**Activity:** Please transcribe the listing below exactly, but only from the line containing "Воронеж (63, 2500)" through its last line.
(Data to use begins)
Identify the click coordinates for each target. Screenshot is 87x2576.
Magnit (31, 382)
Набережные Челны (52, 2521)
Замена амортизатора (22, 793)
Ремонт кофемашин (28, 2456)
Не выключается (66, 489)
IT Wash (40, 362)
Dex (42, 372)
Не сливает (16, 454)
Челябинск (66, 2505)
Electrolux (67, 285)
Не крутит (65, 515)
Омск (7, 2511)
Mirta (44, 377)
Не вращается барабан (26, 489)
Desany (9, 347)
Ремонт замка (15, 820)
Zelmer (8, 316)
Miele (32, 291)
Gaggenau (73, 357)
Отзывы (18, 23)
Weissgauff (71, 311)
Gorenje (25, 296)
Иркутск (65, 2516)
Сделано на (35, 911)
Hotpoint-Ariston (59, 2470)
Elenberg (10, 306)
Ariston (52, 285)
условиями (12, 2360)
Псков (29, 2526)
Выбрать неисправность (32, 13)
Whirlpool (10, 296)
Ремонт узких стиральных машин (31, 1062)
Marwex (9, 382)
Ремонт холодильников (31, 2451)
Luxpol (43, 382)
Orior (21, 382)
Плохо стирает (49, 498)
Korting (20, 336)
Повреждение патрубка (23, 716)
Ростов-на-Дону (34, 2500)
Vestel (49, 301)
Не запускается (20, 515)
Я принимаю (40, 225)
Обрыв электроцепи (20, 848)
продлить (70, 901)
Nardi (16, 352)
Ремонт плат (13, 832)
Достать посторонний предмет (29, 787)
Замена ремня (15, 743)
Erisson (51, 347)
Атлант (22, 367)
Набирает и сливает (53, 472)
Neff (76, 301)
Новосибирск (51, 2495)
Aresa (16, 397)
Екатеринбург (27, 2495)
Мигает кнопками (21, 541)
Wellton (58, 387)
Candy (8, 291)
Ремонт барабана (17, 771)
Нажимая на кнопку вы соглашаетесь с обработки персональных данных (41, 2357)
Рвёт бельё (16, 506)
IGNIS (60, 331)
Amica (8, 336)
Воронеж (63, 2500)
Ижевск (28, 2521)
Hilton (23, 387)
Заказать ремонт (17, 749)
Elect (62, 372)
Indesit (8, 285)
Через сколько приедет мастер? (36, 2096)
(Data to use ends)
**Expected output:**
Воронеж (63, 2500)
Ижевск (28, 2521)
Hilton (23, 387)
Заказать ремонт (17, 749)
Elect (62, 372)
Indesit (8, 285)
Через сколько приедет мастер? (36, 2096)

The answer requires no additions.